··· Information supplied
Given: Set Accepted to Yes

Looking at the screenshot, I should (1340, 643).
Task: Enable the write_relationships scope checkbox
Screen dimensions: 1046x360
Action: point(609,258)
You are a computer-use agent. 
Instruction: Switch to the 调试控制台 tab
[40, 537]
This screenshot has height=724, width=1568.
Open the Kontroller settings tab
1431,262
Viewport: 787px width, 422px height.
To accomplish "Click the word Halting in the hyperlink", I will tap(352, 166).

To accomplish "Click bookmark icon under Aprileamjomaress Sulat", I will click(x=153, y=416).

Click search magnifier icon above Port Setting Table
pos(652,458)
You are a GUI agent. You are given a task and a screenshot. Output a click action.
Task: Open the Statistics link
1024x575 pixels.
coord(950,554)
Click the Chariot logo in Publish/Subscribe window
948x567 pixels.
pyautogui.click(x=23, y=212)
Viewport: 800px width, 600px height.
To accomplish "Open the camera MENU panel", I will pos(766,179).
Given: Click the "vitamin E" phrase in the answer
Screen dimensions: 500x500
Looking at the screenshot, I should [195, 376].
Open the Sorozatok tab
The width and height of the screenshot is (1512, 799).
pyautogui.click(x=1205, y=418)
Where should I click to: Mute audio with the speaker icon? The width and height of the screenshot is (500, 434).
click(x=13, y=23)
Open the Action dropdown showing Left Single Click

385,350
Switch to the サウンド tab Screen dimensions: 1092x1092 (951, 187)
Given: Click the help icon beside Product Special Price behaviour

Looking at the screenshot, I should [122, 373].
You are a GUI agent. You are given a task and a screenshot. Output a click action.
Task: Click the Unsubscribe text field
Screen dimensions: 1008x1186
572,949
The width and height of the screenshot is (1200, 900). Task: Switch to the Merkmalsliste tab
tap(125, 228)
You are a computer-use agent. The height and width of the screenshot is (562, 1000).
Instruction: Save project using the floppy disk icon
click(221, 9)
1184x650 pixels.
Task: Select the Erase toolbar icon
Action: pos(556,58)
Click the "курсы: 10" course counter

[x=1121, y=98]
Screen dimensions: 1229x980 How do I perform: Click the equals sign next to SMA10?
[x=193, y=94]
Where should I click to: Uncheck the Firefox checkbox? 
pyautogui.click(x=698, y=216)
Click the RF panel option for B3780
······
* Assigned task *
Sift through the material above and copy the lines that contain the word "agent".

* Exercise response *
You are a computer-use agent. 
You are a GUI agent. You are given a task and a screenshot. Output a click action.
You are a GUI agent. You are given a task and a screenshot. Output a click action.
You are a computer-use agent. The height and width of the screenshot is (562, 1000).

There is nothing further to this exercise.